Because there's more to wizardry and wizardry type games than combat? If you disagree, than don't bother posting because you and I won't see eye to eye and I'm not here to get into /v/ discussions.

What makes Wizardry isn't deadly combat (most of the time, that infamous screenshot comes to mind), but resource management. Give them useful stuff, but make it so they can't hoard it. Also have them need to resupply on food and such. Personally I would tie their level with the deepest floor they reached, so they'd have to choose to either rush to the exit, or risk it and try to get some loot. Either they wouldn't be able to come back to the floor because magic, or I'd make a list of the items they can get and scratch off the more powerful or useful ones in order each time they gain a level.

Dunno how it sounds, but that's my two cents.

Also BFRPG is totally worth it, use that and mod it to your taste.
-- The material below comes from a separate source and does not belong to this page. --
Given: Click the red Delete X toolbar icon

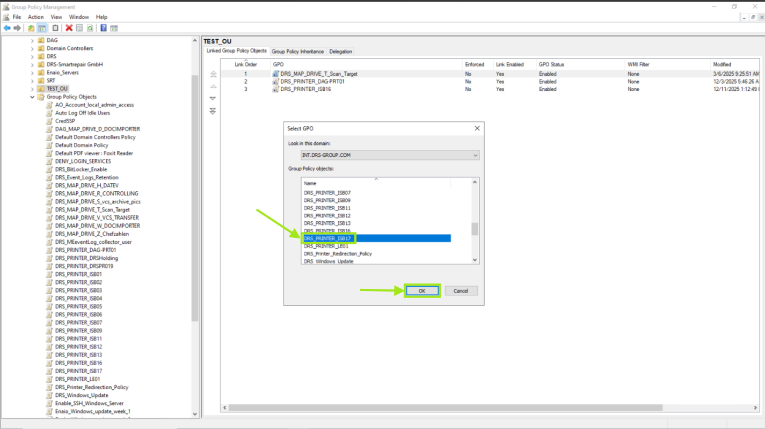Looking at the screenshot, I should tap(69, 28).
It's a lot of fun.

For OSR escale the hit die one up, and give full hp at first level, also death at -10, you can use 2e or its retroclone for gold and glory

5e there are a few options for lethality in the dm or change as you like

I used rethrophaze a while ago and i like the system but i ended changing a lot of things

you can try using mythras classic fantasy

I would really like to see a osjrpg style system

Have you tried not playing dnd?

Andrew Greenberg and Robert Woodhead hadn't.
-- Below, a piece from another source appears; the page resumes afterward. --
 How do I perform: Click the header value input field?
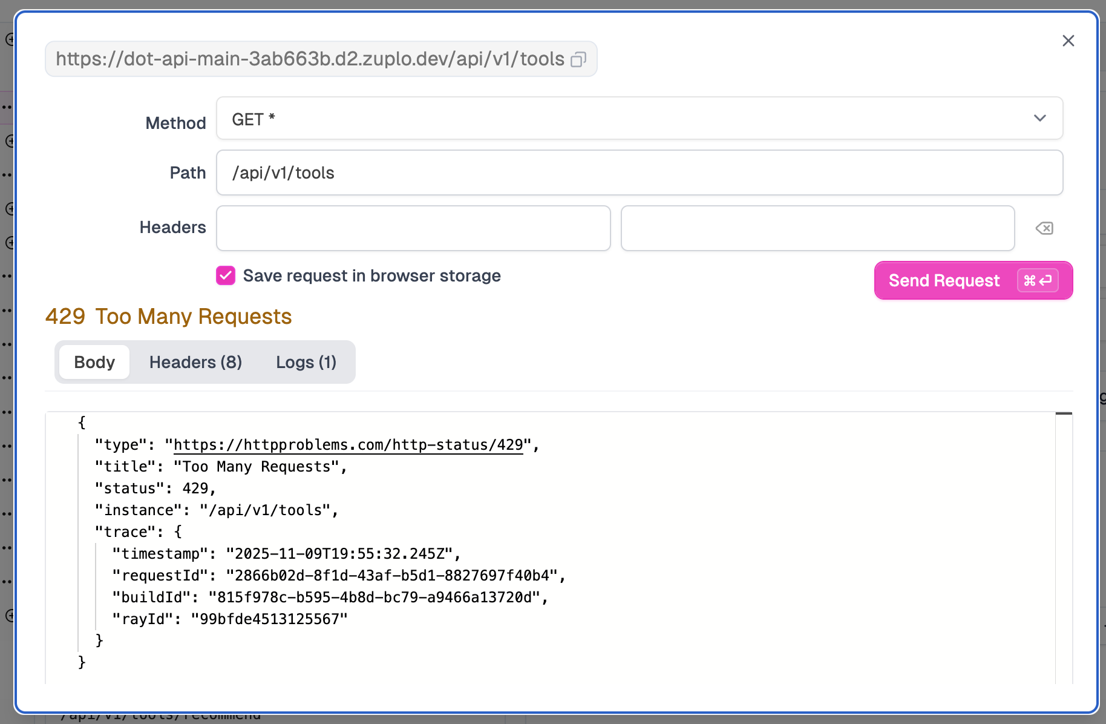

In OSR, you're expected to gradually restock (and even rearrange!) "cleared" bits of dungeon, on account of not wanting it to be boring when everyone has to trek through it twice each session.

One-way shortcuts (or traps) down to lower levels are also popular, for similar reasons.
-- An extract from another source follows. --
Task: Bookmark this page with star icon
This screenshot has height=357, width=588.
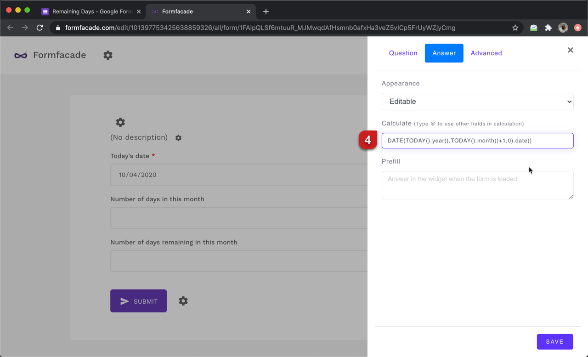Action: click(515, 28)
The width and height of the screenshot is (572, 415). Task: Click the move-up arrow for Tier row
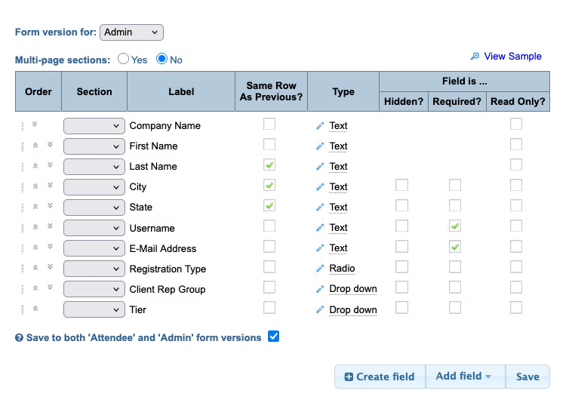35,309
I would recommend running OD&D without being familiar with Holmes Basic (since nothing is fleshed out properly), but maybe check out the dungeon design bits of Underworld and Wilderness Adventure?

>would
*wouldn't

I'm on the fence about 2e. I like the idea of using OSR and max HP, but I was thinking about stealing the idea from 5e to use the average hit point roll as a static per/level deal.

>I would really like to see a osjrpg style system
Me fucking too. I wish the translations of Alshard and Sword World weren't so spotty.

That's literally what the thread is about, stop memeing and suggest something decent for me to look into.

>One-way shortcuts (or traps) down to lower levels are also popular, for similar reasons.
Yeah, I was thinking about including things like elevators and teleportals down to lower levels so more experienced players can skip it. I was even going to put an adventurers market place in a safe spot somewhere 4 layers down where they can spend gold and rest for higher level adventurers. Maybe even make it a black market deal.

...

If you want something deadly, what about some Blade of the Iron Throne?